**LISTED ENTRIES**
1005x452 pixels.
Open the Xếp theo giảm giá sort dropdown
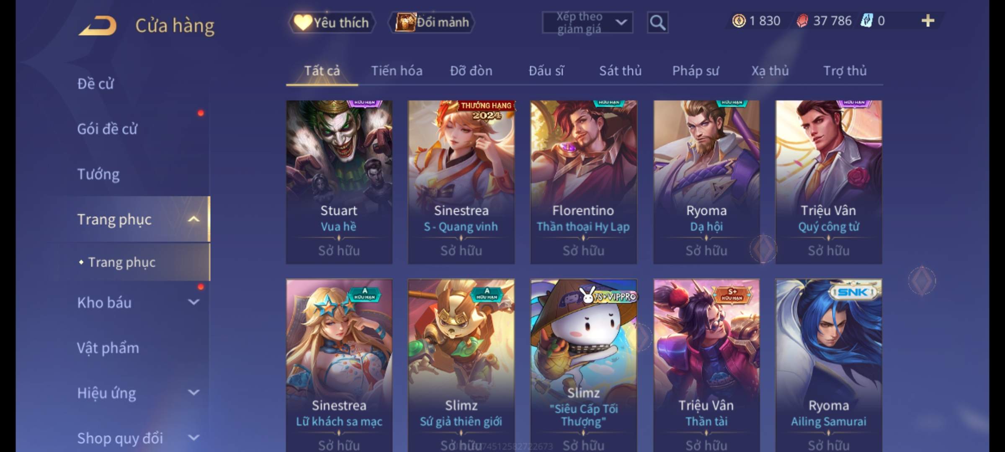(x=588, y=23)
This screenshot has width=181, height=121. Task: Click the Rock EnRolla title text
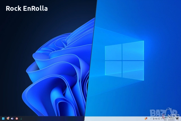click(x=27, y=9)
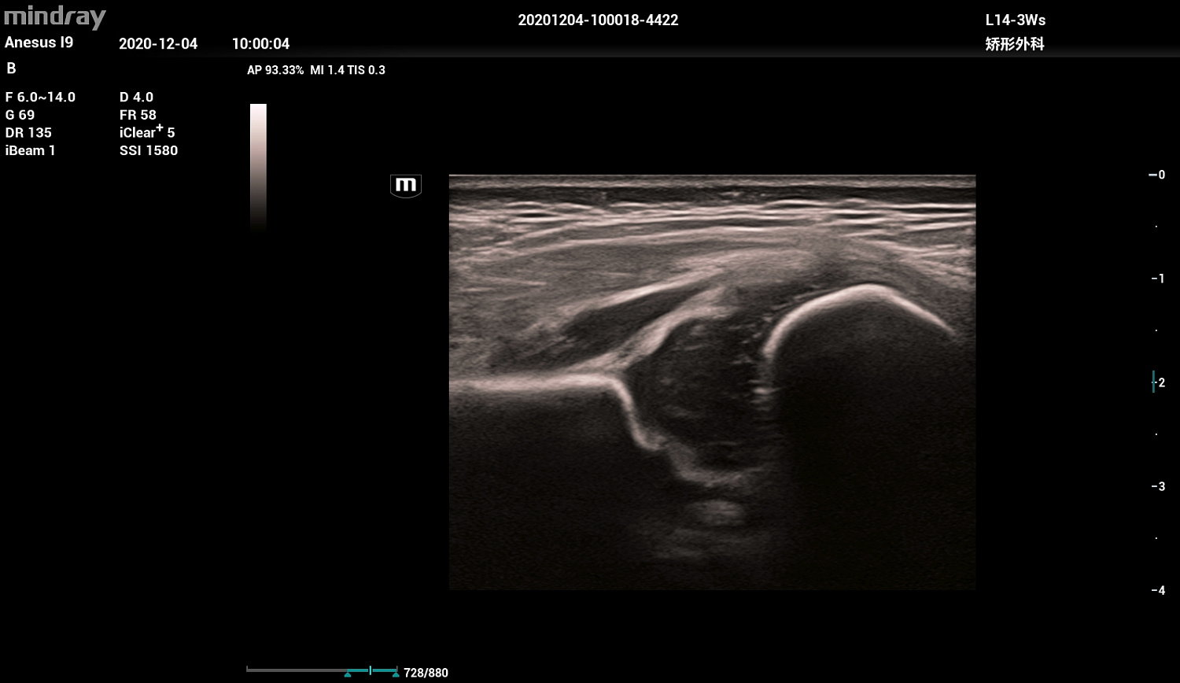Click the 728/880 frame counter

(x=426, y=673)
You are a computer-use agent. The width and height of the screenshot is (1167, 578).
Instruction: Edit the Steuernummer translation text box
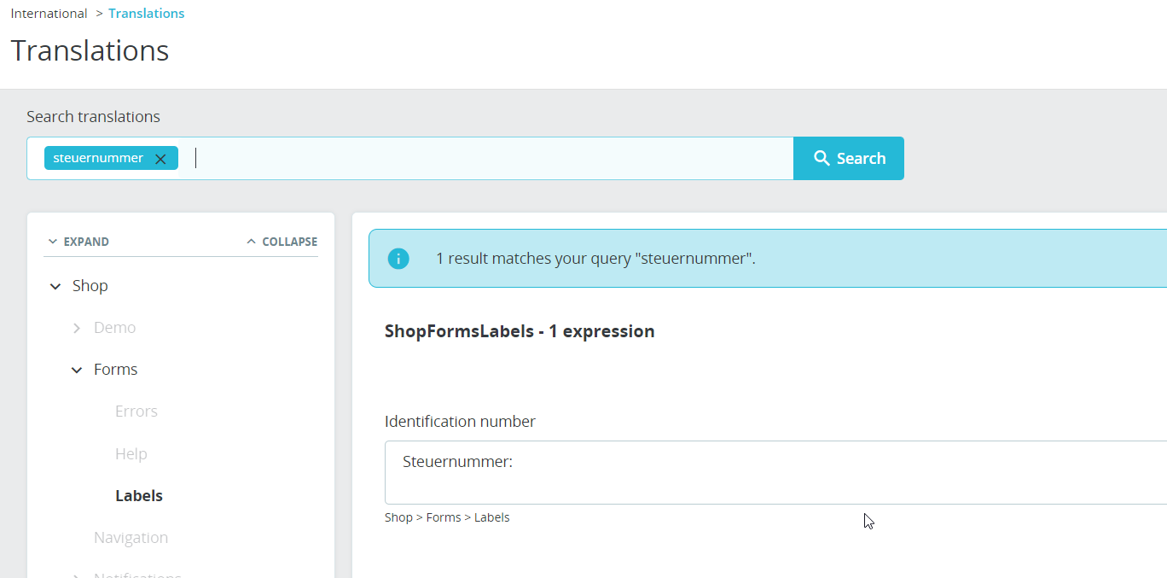(x=768, y=472)
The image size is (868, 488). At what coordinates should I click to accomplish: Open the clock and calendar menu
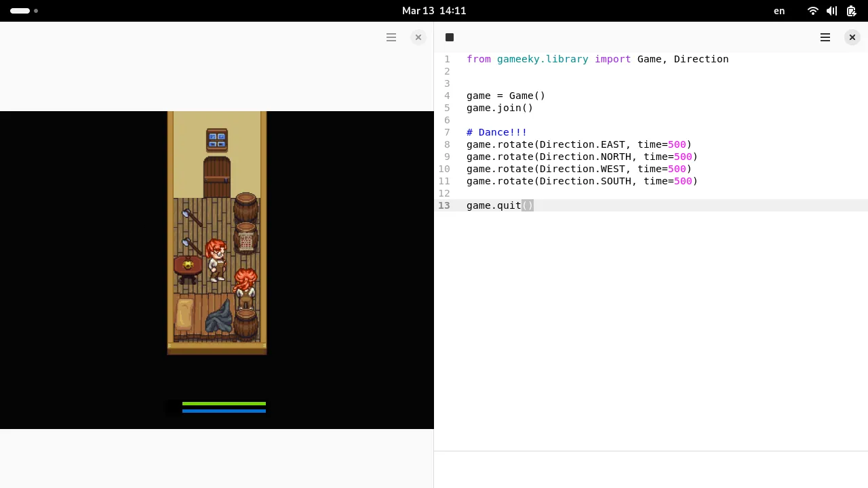tap(434, 11)
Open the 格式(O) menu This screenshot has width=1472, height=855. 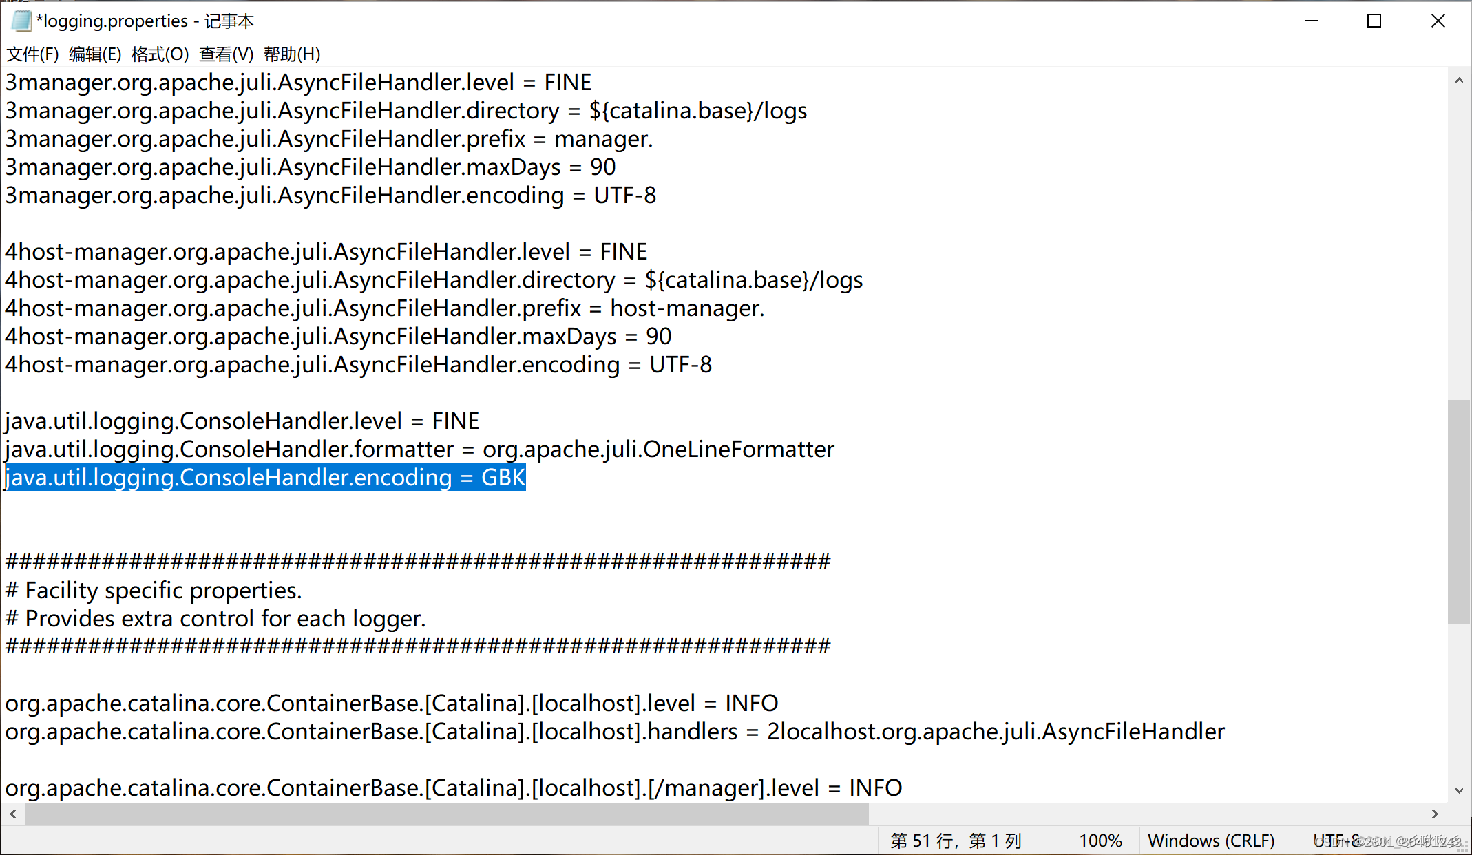pyautogui.click(x=159, y=54)
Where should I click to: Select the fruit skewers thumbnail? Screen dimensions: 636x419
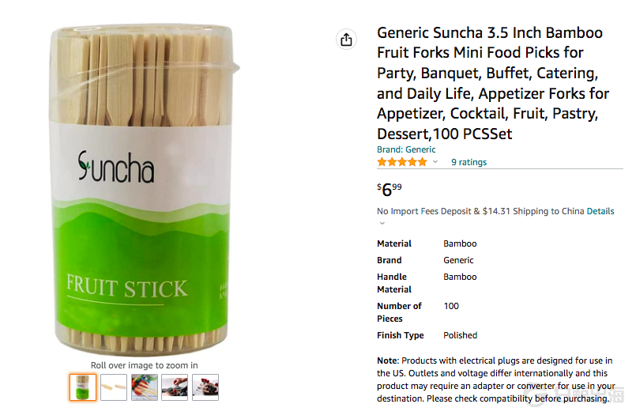pos(145,387)
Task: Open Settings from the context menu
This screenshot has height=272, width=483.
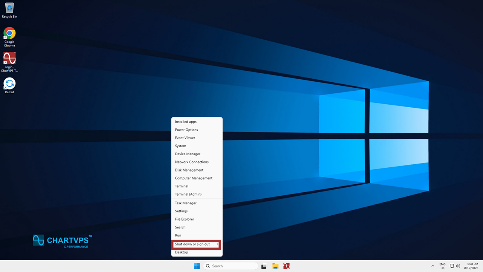Action: coord(181,211)
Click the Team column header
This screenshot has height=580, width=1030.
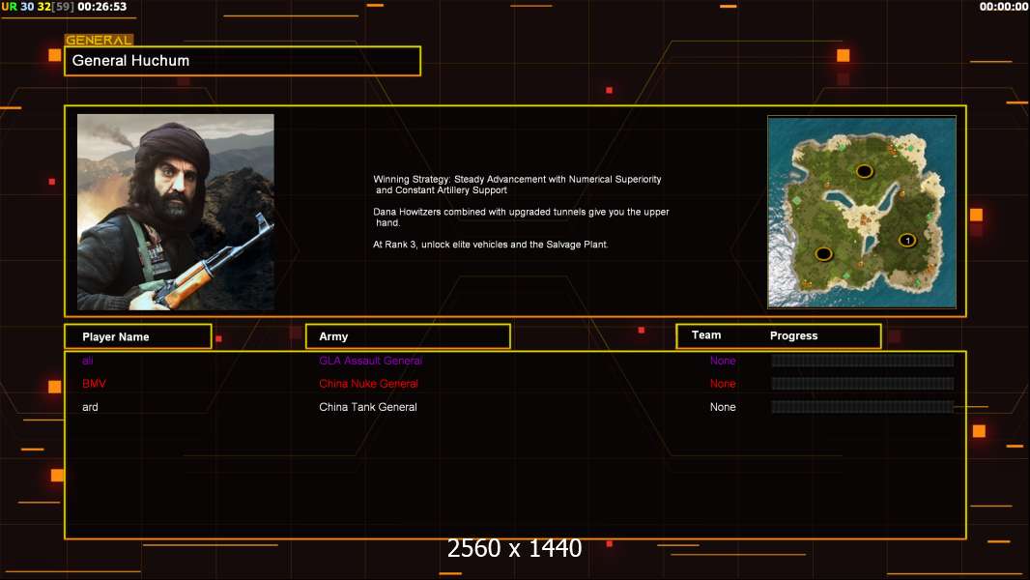706,335
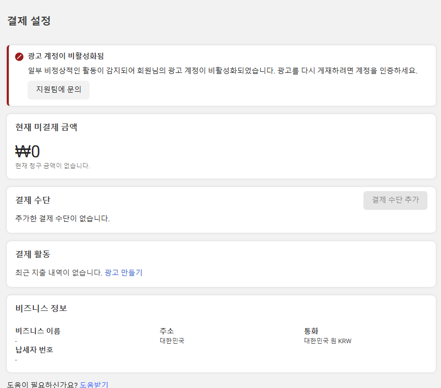Select the 광고 계정이 비활성화됨 alert title
Viewport: 441px width, 388px height.
pos(66,56)
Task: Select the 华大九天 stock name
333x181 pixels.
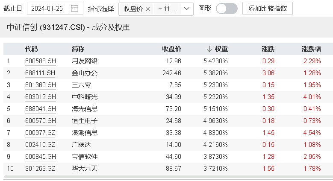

**DIRECTIONS**
Return the rows word for word, starting at the first one and ending at the line that contains "(x=426, y=673)", including both ends. Leave the pictures out of your answer.

**WRITTEN SOLUTION**
1005x452 pixels.
Open the Xếp theo giảm giá sort dropdown
(x=588, y=23)
This screenshot has width=181, height=121. Task: Click the Rock EnRolla title text
click(x=27, y=9)
Click the 728/880 frame counter

(x=426, y=673)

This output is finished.